WHAT YOU WILL DO » Retype all of the material exactly, leaving no line out.

[RECORDED DATA Boundary: Start]

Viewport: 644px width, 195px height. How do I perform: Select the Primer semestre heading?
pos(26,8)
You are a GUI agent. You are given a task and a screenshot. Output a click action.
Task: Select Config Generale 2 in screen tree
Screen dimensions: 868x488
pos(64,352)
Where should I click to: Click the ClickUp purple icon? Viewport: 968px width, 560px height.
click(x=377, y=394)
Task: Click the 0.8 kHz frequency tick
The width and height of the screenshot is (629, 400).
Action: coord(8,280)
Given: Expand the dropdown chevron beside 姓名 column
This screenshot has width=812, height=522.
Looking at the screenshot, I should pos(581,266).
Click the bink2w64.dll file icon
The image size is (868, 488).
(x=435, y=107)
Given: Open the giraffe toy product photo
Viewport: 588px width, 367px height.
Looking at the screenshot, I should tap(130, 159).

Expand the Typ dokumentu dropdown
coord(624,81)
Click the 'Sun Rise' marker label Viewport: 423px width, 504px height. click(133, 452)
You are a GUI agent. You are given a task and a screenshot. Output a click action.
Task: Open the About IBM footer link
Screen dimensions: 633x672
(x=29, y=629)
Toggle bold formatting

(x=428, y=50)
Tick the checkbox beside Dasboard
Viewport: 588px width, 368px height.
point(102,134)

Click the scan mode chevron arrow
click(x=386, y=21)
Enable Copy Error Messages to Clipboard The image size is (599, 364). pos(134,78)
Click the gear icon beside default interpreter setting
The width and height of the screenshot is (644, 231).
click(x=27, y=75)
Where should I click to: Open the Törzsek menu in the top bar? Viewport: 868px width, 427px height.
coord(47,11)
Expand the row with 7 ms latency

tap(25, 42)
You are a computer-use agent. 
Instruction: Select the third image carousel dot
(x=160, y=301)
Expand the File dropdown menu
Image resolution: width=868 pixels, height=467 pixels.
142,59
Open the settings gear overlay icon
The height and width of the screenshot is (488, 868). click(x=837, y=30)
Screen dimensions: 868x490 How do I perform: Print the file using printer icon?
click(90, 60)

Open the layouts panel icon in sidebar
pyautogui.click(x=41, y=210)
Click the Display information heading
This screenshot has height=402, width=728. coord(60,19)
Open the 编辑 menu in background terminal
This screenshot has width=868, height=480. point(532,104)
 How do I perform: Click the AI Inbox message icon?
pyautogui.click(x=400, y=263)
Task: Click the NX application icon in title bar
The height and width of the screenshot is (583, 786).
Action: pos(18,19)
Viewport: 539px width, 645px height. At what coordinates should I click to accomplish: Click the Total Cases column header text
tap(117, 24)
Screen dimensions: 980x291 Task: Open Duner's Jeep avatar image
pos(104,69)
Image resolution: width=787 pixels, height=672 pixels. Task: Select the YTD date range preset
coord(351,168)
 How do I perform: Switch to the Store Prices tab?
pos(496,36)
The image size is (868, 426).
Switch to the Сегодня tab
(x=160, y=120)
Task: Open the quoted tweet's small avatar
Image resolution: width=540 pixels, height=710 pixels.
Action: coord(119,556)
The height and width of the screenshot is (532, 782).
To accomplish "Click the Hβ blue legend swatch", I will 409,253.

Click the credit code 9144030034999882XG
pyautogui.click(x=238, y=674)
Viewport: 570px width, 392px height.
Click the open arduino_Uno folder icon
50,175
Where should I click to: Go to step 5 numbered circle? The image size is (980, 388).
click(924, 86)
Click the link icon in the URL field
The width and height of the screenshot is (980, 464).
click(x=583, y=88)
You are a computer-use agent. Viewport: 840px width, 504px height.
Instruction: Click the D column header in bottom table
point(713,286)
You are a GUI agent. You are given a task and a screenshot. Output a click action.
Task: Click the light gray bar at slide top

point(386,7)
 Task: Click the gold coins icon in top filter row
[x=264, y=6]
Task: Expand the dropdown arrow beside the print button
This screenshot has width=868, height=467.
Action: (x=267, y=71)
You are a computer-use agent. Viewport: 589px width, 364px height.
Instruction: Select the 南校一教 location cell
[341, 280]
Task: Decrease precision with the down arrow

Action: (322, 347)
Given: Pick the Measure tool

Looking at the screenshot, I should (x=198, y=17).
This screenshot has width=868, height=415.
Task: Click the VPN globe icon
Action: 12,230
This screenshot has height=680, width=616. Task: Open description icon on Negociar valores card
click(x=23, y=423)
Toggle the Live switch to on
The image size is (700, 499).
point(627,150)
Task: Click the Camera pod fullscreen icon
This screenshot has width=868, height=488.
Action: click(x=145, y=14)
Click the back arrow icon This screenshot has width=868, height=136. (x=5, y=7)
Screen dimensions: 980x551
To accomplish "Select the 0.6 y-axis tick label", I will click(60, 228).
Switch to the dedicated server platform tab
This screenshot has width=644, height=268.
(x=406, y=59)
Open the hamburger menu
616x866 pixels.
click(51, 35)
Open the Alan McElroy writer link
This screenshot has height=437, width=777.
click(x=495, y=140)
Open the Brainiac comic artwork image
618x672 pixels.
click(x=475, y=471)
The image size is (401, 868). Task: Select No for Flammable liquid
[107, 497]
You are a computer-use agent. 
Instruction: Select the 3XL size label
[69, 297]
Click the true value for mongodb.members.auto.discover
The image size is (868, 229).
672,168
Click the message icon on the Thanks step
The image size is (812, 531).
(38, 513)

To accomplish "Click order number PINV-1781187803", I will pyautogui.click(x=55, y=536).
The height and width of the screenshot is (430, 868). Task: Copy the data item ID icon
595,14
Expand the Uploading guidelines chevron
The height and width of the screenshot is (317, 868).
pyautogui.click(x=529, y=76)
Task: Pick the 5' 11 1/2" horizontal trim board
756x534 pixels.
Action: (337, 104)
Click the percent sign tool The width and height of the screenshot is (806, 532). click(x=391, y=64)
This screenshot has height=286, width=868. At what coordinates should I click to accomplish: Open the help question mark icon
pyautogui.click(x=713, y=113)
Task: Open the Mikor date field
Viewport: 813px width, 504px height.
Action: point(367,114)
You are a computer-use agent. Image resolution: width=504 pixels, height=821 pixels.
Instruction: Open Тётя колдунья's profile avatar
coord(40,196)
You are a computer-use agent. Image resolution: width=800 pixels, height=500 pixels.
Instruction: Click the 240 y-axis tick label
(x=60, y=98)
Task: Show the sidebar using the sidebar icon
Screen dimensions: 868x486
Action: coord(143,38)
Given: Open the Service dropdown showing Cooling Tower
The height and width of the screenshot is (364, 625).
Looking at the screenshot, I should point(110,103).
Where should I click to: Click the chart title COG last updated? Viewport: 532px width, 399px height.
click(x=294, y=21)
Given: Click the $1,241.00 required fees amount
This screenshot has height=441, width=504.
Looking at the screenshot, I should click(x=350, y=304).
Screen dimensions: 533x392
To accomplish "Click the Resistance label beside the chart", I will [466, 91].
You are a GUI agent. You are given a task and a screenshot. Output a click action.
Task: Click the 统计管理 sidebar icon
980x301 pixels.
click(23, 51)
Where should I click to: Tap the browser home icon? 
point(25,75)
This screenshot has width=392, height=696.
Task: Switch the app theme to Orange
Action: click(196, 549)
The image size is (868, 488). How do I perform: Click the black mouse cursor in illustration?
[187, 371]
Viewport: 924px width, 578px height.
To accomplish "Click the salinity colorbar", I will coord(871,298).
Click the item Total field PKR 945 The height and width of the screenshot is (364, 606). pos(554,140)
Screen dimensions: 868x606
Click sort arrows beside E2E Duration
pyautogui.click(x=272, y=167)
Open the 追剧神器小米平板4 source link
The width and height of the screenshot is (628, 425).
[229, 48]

[RECORDED DATA Boundary: End]

EXERCISE RESULT »
Viewport: 644px width, 195px height. How do I perform: Select the Primer semestre heading?
pos(26,8)
You are a GUI agent. You are given a task and a screenshot. Output a click action.
Task: Select Config Generale 2 in screen tree
Screen dimensions: 868x488
pos(64,352)
Where should I click to: Click the ClickUp purple icon? Viewport: 968px width, 560px height.
click(x=377, y=394)
Task: Click the 0.8 kHz frequency tick
The width and height of the screenshot is (629, 400).
Action: coord(8,280)
Given: Expand the dropdown chevron beside 姓名 column
This screenshot has width=812, height=522.
Looking at the screenshot, I should pos(581,266).
Click the bink2w64.dll file icon
The image size is (868, 488).
(x=435, y=107)
Given: Open the giraffe toy product photo
Viewport: 588px width, 367px height.
Looking at the screenshot, I should tap(130, 159).

Expand the Typ dokumentu dropdown
coord(624,81)
Click the 'Sun Rise' marker label Viewport: 423px width, 504px height. click(133, 452)
You are a GUI agent. You are given a task and a screenshot. Output a click action.
Task: Open the About IBM footer link
Screen dimensions: 633x672
(x=29, y=629)
Toggle bold formatting

(x=428, y=50)
Tick the checkbox beside Dasboard
Viewport: 588px width, 368px height.
point(102,134)

Click the scan mode chevron arrow
click(x=386, y=21)
Enable Copy Error Messages to Clipboard The image size is (599, 364). pos(134,78)
Click the gear icon beside default interpreter setting
The width and height of the screenshot is (644, 231).
click(x=27, y=75)
Where should I click to: Open the Törzsek menu in the top bar? Viewport: 868px width, 427px height.
coord(47,11)
Expand the row with 7 ms latency

tap(25, 42)
You are a computer-use agent. 
Instruction: Select the third image carousel dot
(x=160, y=301)
Expand the File dropdown menu
Image resolution: width=868 pixels, height=467 pixels.
142,59
Open the settings gear overlay icon
The height and width of the screenshot is (488, 868). click(x=837, y=30)
Screen dimensions: 868x490 How do I perform: Print the file using printer icon?
click(90, 60)

Open the layouts panel icon in sidebar
pyautogui.click(x=41, y=210)
Click the Display information heading
This screenshot has height=402, width=728. coord(60,19)
Open the 编辑 menu in background terminal
This screenshot has width=868, height=480. point(532,104)
 How do I perform: Click the AI Inbox message icon?
pyautogui.click(x=400, y=263)
Task: Click the NX application icon in title bar
The height and width of the screenshot is (583, 786).
Action: pos(18,19)
Viewport: 539px width, 645px height. At what coordinates should I click to accomplish: Click the Total Cases column header text
tap(117, 24)
Screen dimensions: 980x291 Task: Open Duner's Jeep avatar image
pos(104,69)
Image resolution: width=787 pixels, height=672 pixels. Task: Select the YTD date range preset
coord(351,168)
 How do I perform: Switch to the Store Prices tab?
pos(496,36)
The image size is (868, 426).
Switch to the Сегодня tab
(x=160, y=120)
Task: Open the quoted tweet's small avatar
Image resolution: width=540 pixels, height=710 pixels.
Action: coord(119,556)
The height and width of the screenshot is (532, 782).
To accomplish "Click the Hβ blue legend swatch", I will 409,253.

Click the credit code 9144030034999882XG
pyautogui.click(x=238, y=674)
Viewport: 570px width, 392px height.
Click the open arduino_Uno folder icon
50,175
Where should I click to: Go to step 5 numbered circle? The image size is (980, 388).
click(924, 86)
Click the link icon in the URL field
The width and height of the screenshot is (980, 464).
click(x=583, y=88)
You are a computer-use agent. Viewport: 840px width, 504px height.
Instruction: Click the D column header in bottom table
point(713,286)
You are a GUI agent. You are given a task and a screenshot. Output a click action.
Task: Click the light gray bar at slide top

point(386,7)
 Task: Click the gold coins icon in top filter row
[x=264, y=6]
Task: Expand the dropdown arrow beside the print button
This screenshot has width=868, height=467.
Action: (x=267, y=71)
You are a computer-use agent. Viewport: 589px width, 364px height.
Instruction: Select the 南校一教 location cell
[341, 280]
Task: Decrease precision with the down arrow

Action: (322, 347)
Given: Pick the Measure tool

Looking at the screenshot, I should (x=198, y=17).
This screenshot has width=868, height=415.
Task: Click the VPN globe icon
Action: 12,230
This screenshot has height=680, width=616. Task: Open description icon on Negociar valores card
click(x=23, y=423)
Toggle the Live switch to on
The image size is (700, 499).
point(627,150)
Task: Click the Camera pod fullscreen icon
This screenshot has width=868, height=488.
Action: click(x=145, y=14)
Click the back arrow icon This screenshot has width=868, height=136. (x=5, y=7)
Screen dimensions: 980x551
To accomplish "Select the 0.6 y-axis tick label", I will click(60, 228).
Switch to the dedicated server platform tab
This screenshot has width=644, height=268.
(x=406, y=59)
Open the hamburger menu
616x866 pixels.
click(51, 35)
Open the Alan McElroy writer link
This screenshot has height=437, width=777.
click(x=495, y=140)
Open the Brainiac comic artwork image
618x672 pixels.
click(x=475, y=471)
The image size is (401, 868). Task: Select No for Flammable liquid
[107, 497]
You are a computer-use agent. 
Instruction: Select the 3XL size label
[69, 297]
Click the true value for mongodb.members.auto.discover
The image size is (868, 229).
672,168
Click the message icon on the Thanks step
The image size is (812, 531).
(38, 513)

To accomplish "Click order number PINV-1781187803", I will pyautogui.click(x=55, y=536).
The height and width of the screenshot is (430, 868). Task: Copy the data item ID icon
595,14
Expand the Uploading guidelines chevron
The height and width of the screenshot is (317, 868).
pyautogui.click(x=529, y=76)
Task: Pick the 5' 11 1/2" horizontal trim board
756x534 pixels.
Action: (337, 104)
Click the percent sign tool The width and height of the screenshot is (806, 532). click(x=391, y=64)
This screenshot has height=286, width=868. At what coordinates should I click to accomplish: Open the help question mark icon
pyautogui.click(x=713, y=113)
Task: Open the Mikor date field
Viewport: 813px width, 504px height.
Action: point(367,114)
You are a computer-use agent. Image resolution: width=504 pixels, height=821 pixels.
Instruction: Open Тётя колдунья's profile avatar
coord(40,196)
You are a computer-use agent. Image resolution: width=800 pixels, height=500 pixels.
Instruction: Click the 240 y-axis tick label
(x=60, y=98)
Task: Show the sidebar using the sidebar icon
Screen dimensions: 868x486
Action: coord(143,38)
Given: Open the Service dropdown showing Cooling Tower
The height and width of the screenshot is (364, 625).
Looking at the screenshot, I should point(110,103).
Where should I click to: Click the chart title COG last updated? Viewport: 532px width, 399px height.
click(x=294, y=21)
Given: Click the $1,241.00 required fees amount
This screenshot has height=441, width=504.
Looking at the screenshot, I should click(x=350, y=304).
Screen dimensions: 533x392
To accomplish "Click the Resistance label beside the chart", I will [466, 91].
You are a GUI agent. You are given a task and a screenshot. Output a click action.
Task: Click the 统计管理 sidebar icon
980x301 pixels.
click(23, 51)
Where should I click to: Tap the browser home icon? 
point(25,75)
This screenshot has width=392, height=696.
Task: Switch the app theme to Orange
Action: click(196, 549)
The image size is (868, 488). How do I perform: Click the black mouse cursor in illustration?
[187, 371]
Viewport: 924px width, 578px height.
To accomplish "Click the salinity colorbar", I will coord(871,298).
Click the item Total field PKR 945 The height and width of the screenshot is (364, 606). pos(554,140)
Screen dimensions: 868x606
Click sort arrows beside E2E Duration
pyautogui.click(x=272, y=167)
Open the 追剧神器小米平板4 source link
The width and height of the screenshot is (628, 425).
[229, 48]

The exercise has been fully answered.